Task prompt: In the entries that follow, find every line containing "below" and copy it.

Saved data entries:
▼▼▼

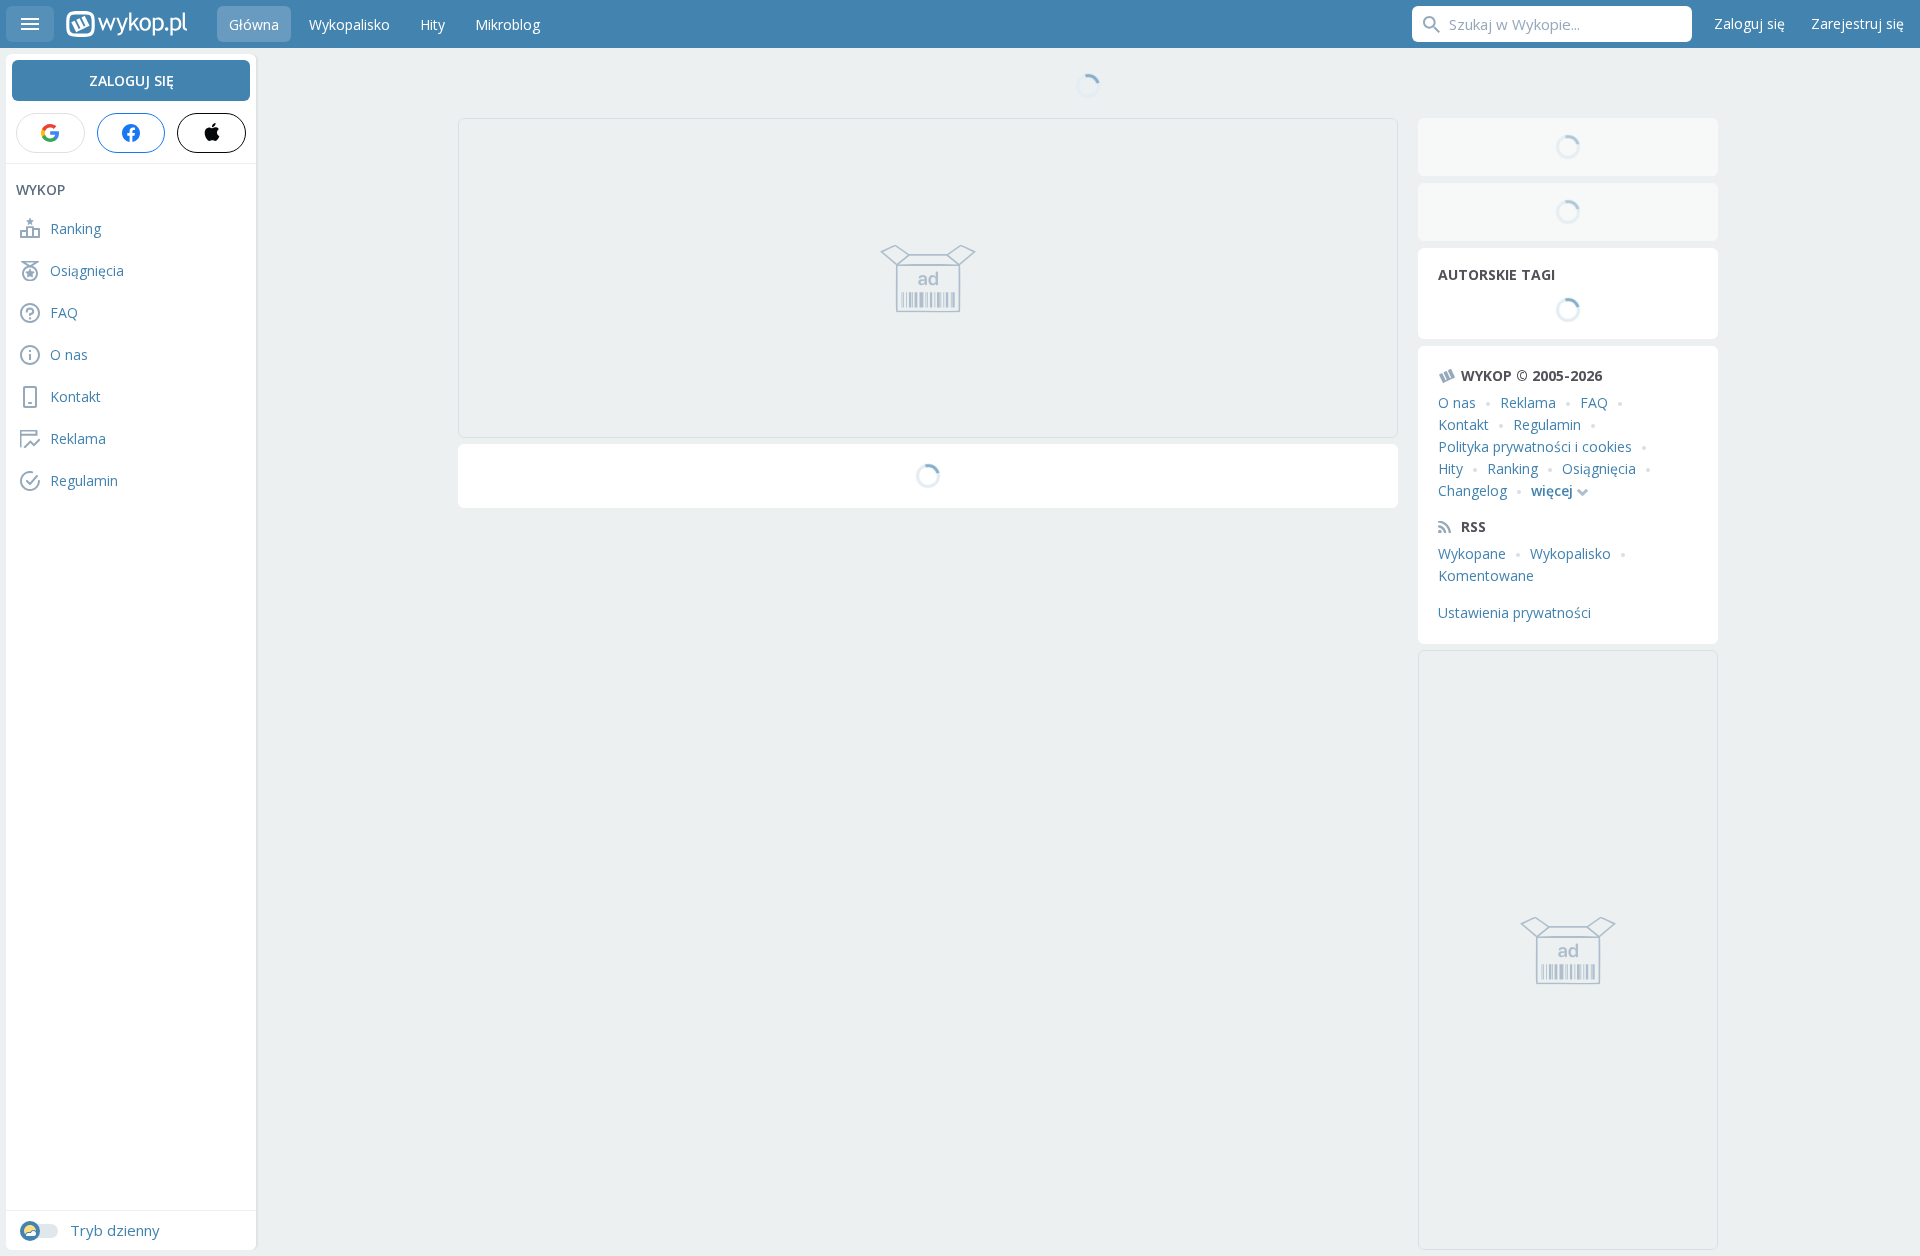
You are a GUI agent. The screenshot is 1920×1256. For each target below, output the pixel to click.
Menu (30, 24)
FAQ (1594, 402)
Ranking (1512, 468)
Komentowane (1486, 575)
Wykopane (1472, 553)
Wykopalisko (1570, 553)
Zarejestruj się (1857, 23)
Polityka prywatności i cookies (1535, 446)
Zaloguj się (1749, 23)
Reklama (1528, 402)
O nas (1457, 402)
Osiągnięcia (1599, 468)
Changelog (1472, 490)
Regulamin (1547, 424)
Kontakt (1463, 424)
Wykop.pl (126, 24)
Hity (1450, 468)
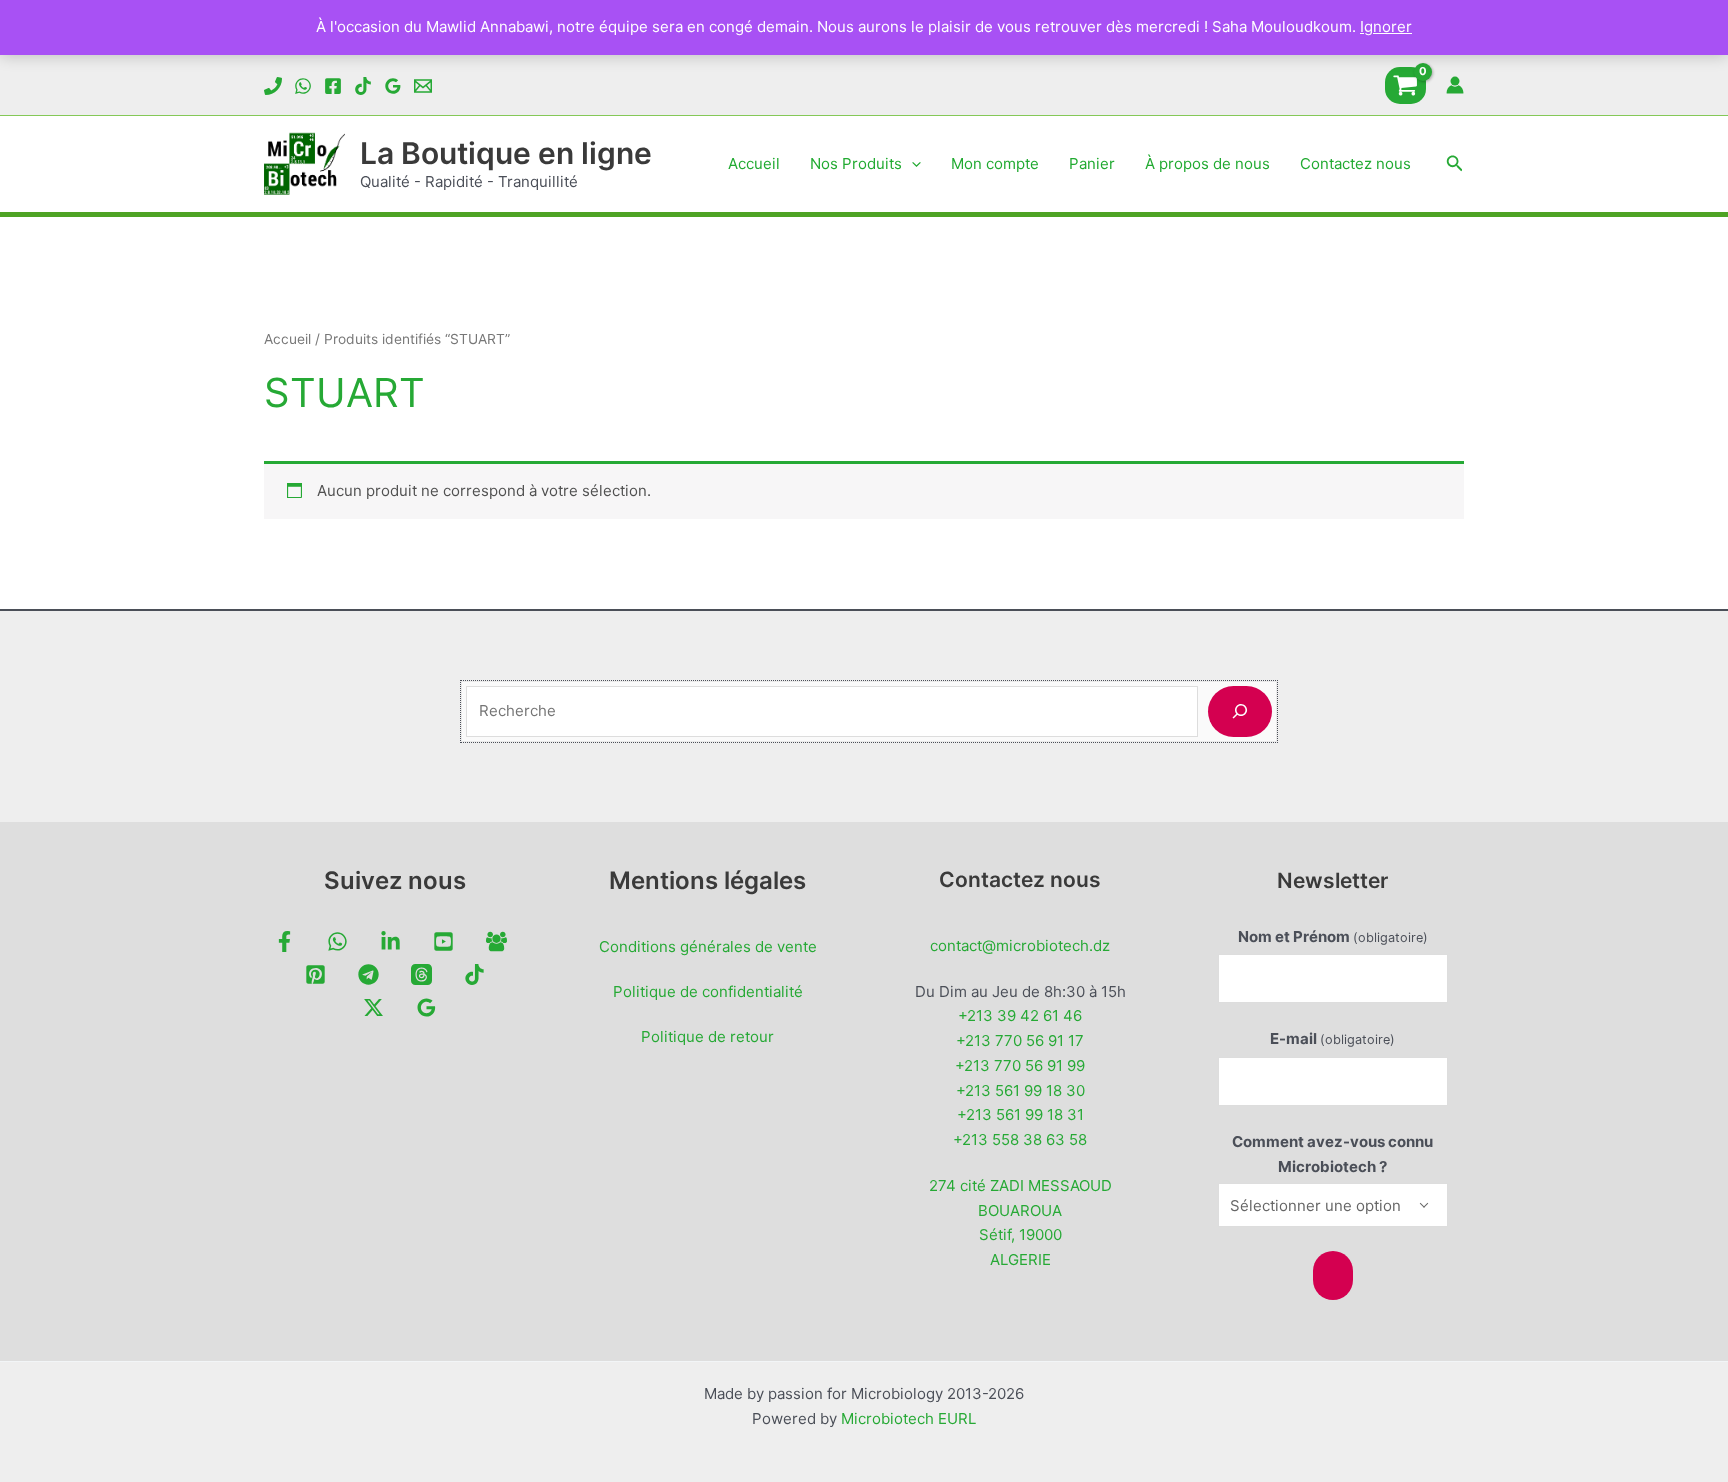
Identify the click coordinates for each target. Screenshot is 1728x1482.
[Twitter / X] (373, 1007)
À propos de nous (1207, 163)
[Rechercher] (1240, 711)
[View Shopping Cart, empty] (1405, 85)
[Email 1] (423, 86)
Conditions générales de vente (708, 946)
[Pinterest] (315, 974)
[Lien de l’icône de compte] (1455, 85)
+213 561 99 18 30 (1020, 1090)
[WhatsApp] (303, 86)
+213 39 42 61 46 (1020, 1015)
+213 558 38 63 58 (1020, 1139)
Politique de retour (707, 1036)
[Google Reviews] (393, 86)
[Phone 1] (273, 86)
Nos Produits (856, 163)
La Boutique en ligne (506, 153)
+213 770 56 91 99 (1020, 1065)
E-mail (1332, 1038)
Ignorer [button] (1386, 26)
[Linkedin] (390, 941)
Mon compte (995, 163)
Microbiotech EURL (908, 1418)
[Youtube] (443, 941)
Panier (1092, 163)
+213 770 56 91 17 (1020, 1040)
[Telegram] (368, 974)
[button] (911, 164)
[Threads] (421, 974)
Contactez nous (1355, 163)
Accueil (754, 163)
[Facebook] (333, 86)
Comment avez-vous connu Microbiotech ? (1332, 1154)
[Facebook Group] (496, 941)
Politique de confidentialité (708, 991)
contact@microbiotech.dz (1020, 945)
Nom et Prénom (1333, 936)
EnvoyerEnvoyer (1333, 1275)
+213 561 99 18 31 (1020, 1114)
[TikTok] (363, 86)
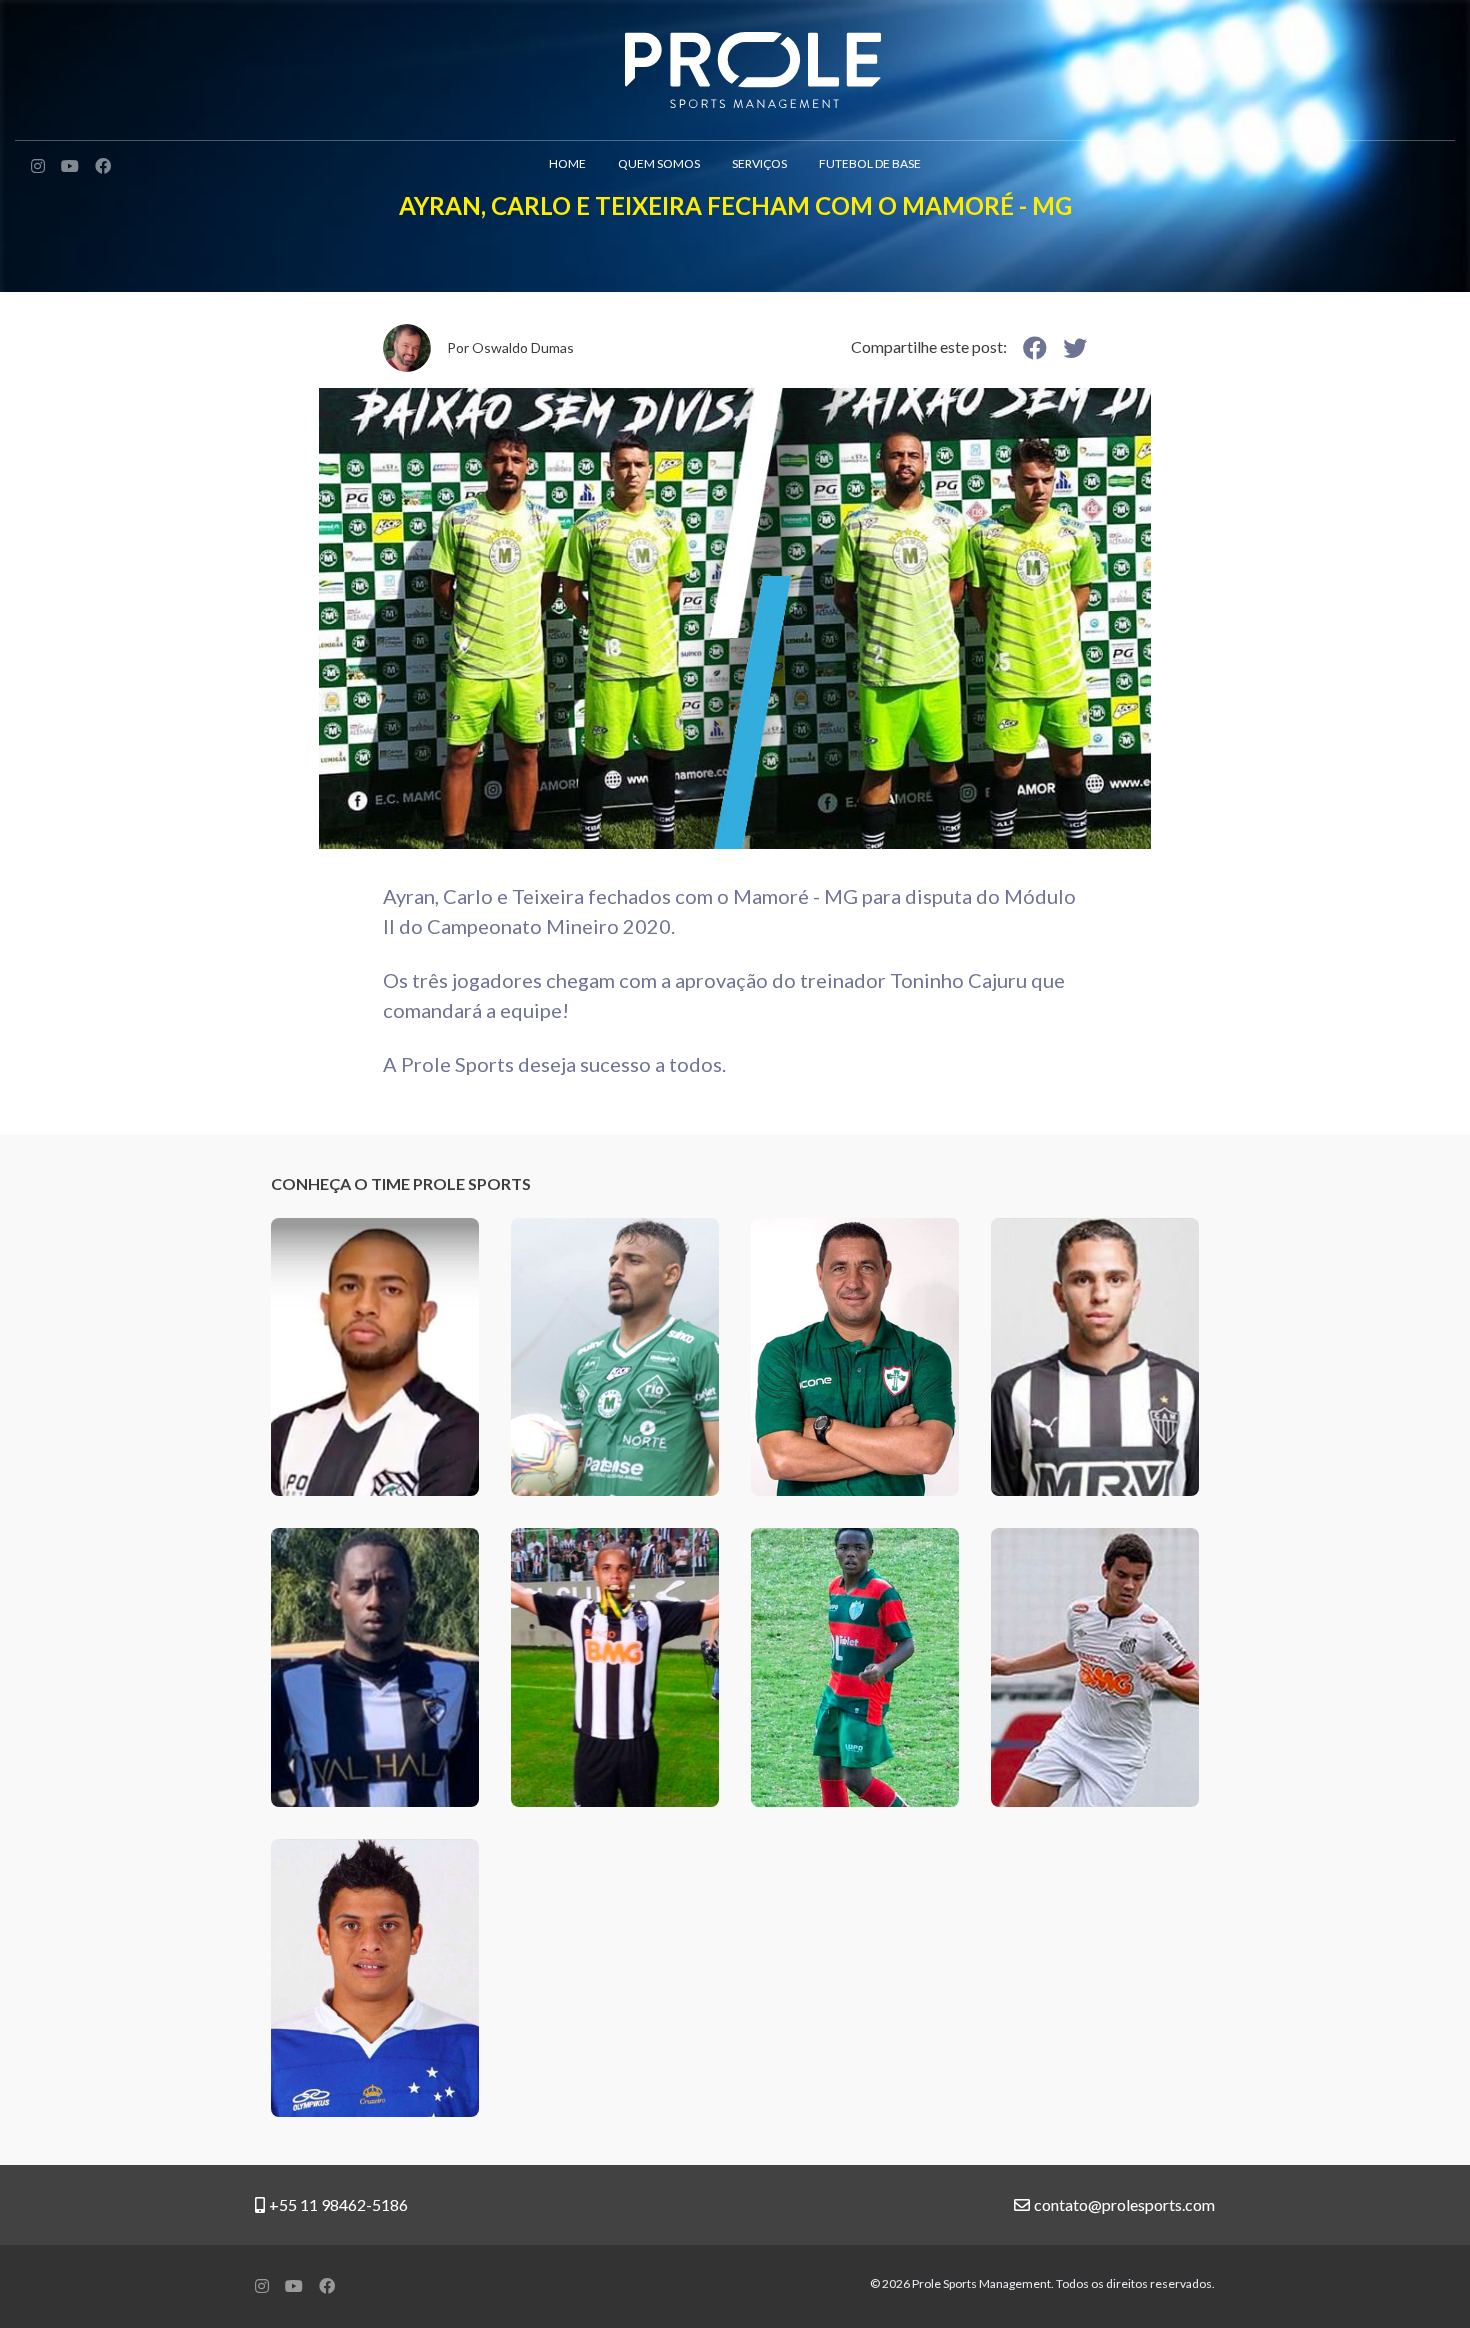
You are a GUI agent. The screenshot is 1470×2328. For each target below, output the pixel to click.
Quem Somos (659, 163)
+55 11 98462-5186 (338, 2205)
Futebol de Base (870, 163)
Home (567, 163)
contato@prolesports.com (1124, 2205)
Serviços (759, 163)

▲▲▲

Solved exercise:
You are a GUI agent. The screenshot is 1920×1256. For each target below, output the pixel to click.
You are a GUI agent. The screenshot is 1470×2328. For each target below, output the pixel to click.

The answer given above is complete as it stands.